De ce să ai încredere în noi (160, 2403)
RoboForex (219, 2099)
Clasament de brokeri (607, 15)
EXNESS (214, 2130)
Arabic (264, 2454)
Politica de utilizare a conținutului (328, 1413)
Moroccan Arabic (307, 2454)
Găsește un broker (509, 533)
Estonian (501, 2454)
********************
Work to be completed
Print exactly the lines between the line with "Arabic (264, 2454)" and the final line of the records above, both included.

Task response
Arabic (264, 2454)
Politica de utilizare a conținutului (328, 1413)
Moroccan Arabic (307, 2454)
Găsește un broker (509, 533)
Estonian (501, 2454)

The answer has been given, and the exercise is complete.